TEXT PASSAGE:
>> BEGIN
Launch a mapreduce job from eclipse

I've written a mapreduce program in Java, which I can submit to a remote cluster running in distributed mode. Currently, I submit the job using the following steps:
export the mapreuce job as a jar (e.g. myMRjob.jar)
submit the job to the remote cluster using the following shell command: hadoop jar myMRjob.jar
I would like to submit the job directly from Eclipse when I try to run the program. How can I do this?
I am currently using CDH3, and an abridged version of my conf is:
conf.set("hbase.zookeeper.quorum", getZookeeperServers());
conf.set("fs.default.name","hdfs://namenode/");
conf.set("mapred.job.tracker", "jobtracker:jtPort");
Job job = new Job(conf, "COUNT ROWS");
job.setJarByClass(CountRows.class);
// Set up Mapper
TableMapReduceUtil.initTableMapperJob(inputTable, scan,
CountRows.MyMapper.class, ImmutableBytesWritable.class,
ImmutableBytesWritable.class, job);
// Set up Reducer
job.setReducerClass(CountRows.MyReducer.class);
job.setNumReduceTasks(16);
// Setup Overall Output
job.setOutputFormatClass(MultiTableOutputFormat.class);
job.submit();
When I run this directly from Eclipse, the job is launched but Hadoop cannot find the mappers/reducers. I get the following errors:
12/06/27 23:23:29 INFO mapred.JobClient: map 0% reduce 0%
12/06/27 23:23:37 INFO mapred.JobClient: Task Id : attempt_201206152147_0645_m_000000_0, Status : FAILED
java.lang.RuntimeException: java.lang.ClassNotFoundException: com.mypkg.mapreduce.CountRows$MyMapper
at org.apache.hadoop.conf.Configuration.getClass(Configuration.java:996)
>> END
REQUIREMENT: Can you return, word for word, the part of the Eclipse MapReduce post above that runs from "I've written a" up to and including "can I do this?"?

DATA SECTION:
>> BEGIN
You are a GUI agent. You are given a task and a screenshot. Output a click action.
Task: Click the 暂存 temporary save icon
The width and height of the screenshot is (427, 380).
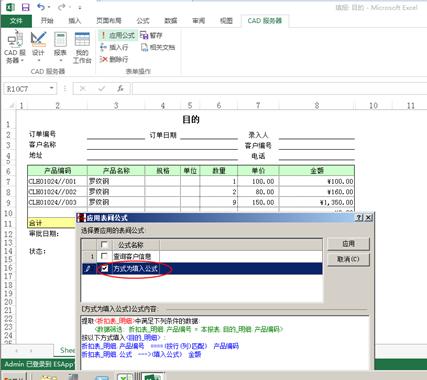[144, 35]
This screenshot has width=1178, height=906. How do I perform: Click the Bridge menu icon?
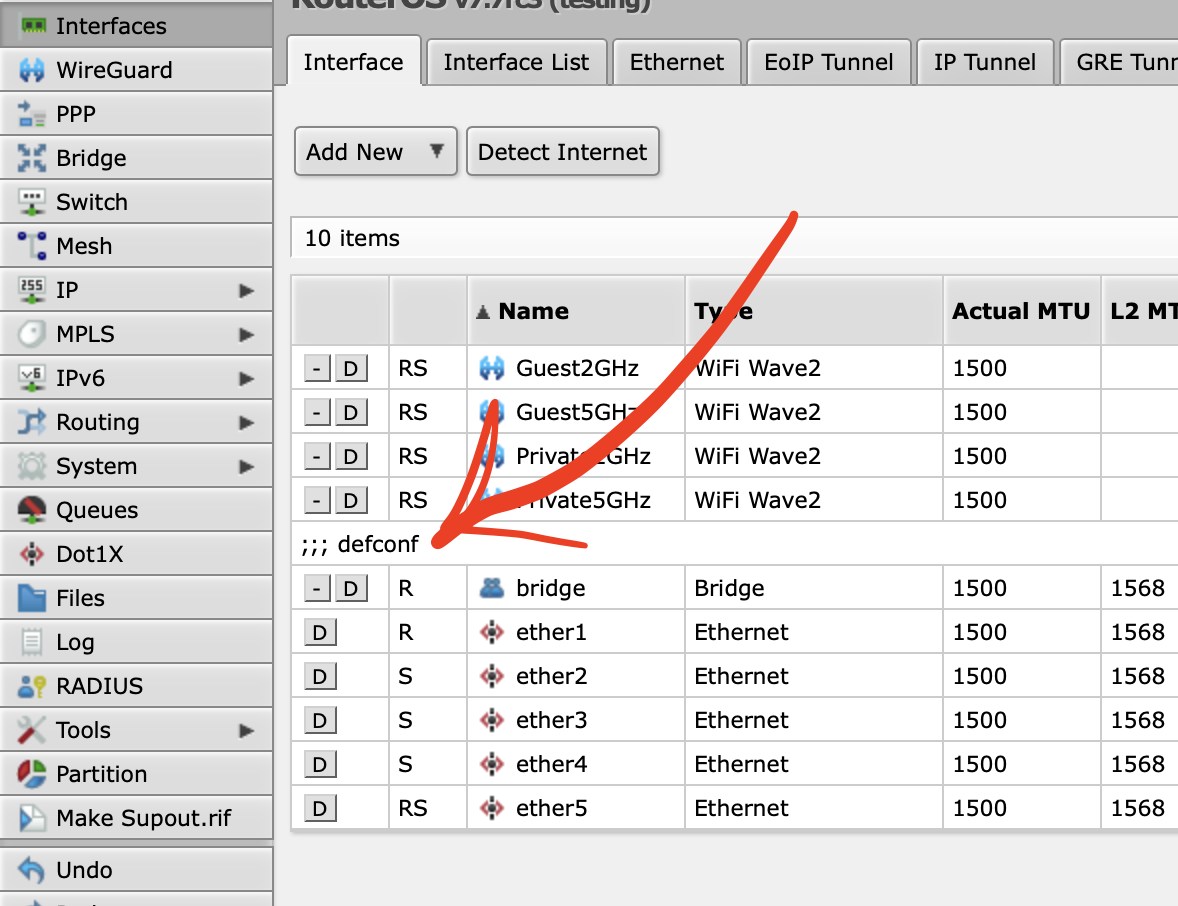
>> END
SOLUTION TO THIS EXERCISE:
I've written a mapreduce program in Java, which I can submit to a remote cluster running in distributed mode. Currently, I submit the job using the following steps:
export the mapreuce job as a jar (e.g. myMRjob.jar)
submit the job to the remote cluster using the following shell command: hadoop jar myMRjob.jar
I would like to submit the job directly from Eclipse when I try to run the program. How can I do this?